Not the cheap Mac. Not the lesser Mac. Not the Mac for people who can’t afford the real one.

The first Mac.

That is a much stronger role.

And roles matter more than tiers.

A tier says where something sits.

A role says why it exists.

It happens in every aisle

In snacks. In alcohol. In household. In personal care. In pet. In healthcare. In every category where growth creates complexity.

Each launch probably made sense.

Together, they can become a wall of small differences.

The business sees segmentation.

The shopper sees work.

In alcohol, this shows up quickly.

Core bottle. Premium bottle. Flavoured variant. Ready-to-drink. Ready-to-serve. Lighter serve. Higher-ABV serve. Occasion pack. Gifting pack. Limited edition. Local market variant.

Again, each move can have commercial logic.
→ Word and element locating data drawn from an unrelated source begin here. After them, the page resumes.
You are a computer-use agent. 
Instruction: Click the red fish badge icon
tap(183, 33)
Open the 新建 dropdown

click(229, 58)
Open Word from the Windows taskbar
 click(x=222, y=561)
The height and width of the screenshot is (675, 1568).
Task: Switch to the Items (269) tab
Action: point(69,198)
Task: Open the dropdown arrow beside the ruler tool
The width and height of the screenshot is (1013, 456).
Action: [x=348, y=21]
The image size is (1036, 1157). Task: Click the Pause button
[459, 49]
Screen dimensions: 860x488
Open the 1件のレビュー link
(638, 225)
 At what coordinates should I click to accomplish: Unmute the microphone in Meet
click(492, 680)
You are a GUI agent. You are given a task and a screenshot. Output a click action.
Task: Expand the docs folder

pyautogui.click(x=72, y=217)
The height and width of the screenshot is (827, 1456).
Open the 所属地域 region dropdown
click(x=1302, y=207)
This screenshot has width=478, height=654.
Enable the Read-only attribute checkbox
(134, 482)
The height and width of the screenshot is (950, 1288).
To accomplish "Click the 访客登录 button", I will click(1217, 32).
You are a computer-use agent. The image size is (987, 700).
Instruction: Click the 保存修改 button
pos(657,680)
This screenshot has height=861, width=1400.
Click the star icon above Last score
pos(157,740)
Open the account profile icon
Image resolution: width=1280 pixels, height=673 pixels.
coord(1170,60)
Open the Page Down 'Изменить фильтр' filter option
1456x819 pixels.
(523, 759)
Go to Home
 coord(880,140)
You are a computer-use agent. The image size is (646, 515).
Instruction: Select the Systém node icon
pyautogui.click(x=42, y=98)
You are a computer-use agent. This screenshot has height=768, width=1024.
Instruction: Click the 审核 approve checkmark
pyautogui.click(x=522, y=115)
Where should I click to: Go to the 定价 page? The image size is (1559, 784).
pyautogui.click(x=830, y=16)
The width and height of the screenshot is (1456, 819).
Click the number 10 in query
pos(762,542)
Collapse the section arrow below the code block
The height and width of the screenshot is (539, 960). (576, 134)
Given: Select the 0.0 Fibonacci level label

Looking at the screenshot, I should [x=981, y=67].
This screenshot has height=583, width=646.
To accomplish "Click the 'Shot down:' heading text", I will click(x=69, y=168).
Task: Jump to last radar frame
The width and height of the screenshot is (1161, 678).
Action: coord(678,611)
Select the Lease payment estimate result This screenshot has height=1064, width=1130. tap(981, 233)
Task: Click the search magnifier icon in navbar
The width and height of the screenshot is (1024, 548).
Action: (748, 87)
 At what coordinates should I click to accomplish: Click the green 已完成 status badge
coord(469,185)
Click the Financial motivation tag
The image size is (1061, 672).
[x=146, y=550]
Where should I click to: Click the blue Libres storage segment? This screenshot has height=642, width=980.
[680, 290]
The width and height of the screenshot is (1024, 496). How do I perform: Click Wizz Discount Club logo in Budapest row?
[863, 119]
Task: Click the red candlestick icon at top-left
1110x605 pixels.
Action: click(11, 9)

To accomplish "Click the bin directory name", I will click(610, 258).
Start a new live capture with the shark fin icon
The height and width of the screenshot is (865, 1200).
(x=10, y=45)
But if the role of each offer is not clear, the range stops feeling abundant and starts feeling noisy.

This is where good portfolio architecture earns its keep.

It turns internal complexity into external clarity.

It makes the range easier to shop, easier to sell and easier to grow.

A better way to build the ladder

The mistake is starting with price.

Price matters, of course.

But if you start there, you usually end up with a spreadsheet pretending to be a strategy.

Start with roles.

A strong portfolio should answer five questions.

1. Who is this for? Not a demographic box. A real person with a real choice to make.

2. What job does it do? Access, everyday use, specialist performance, indulgence, convenience, reassurance, discovery, gifting, sharing.

3. Why does it deserve to exist? Not because there is a price gap. Because it plays a clear role in the customer’s life and the brand’s growth.

4. What makes the next step worth paying for? Trade-up should feel meaningful, not manipulative.

5. What must never be compromised? Even the most accessible product has to carry the brand’s standards.

These questions shift the conversation.

From “Where can we take price?” To “Where can we create value?”

From “How do we cover the market?” To “How do we help people choose?”

From “What can we launch?” To “What should this brand make easier?”

That is the difference between a business decision and a brand decision.

The best portfolios create confidence

People don’t want infinite choice.

They want enough choice to feel in control, and enough guidance to feel confident.

That is the hidden job of portfolio architecture.

It reduces doubt.

It shows people where to start. It helps them understand what to pay more for. It protects the premium end from becoming vague. It protects the value end from becoming cheap. It gives innovation somewhere clear to live.

When it works, nobody notices the architecture.

They just know what to buy.

That is the point.

So what?

MacBook Neo is a useful reminder because it shows how a name can become navigation.

The power is not in the neatness of the naming system.

The power is in the clarity of the choice.

That is the lesson for every brand with a growing range.

Good, better, best is not enough.

It may help the business organise the portfolio, but it does not necessarily help the customer buy it.

A real portfolio strategy turns price into meaning. It gives every part of the range a role. It makes trade-up feel natural. It makes the affordable option feel intentional. It makes the premium option feel earned.

Above all, it protects the brand from becoming a list of products.

Because the job of portfolio architecture is not to show people everything you sell.

It is to help them find what is right for them.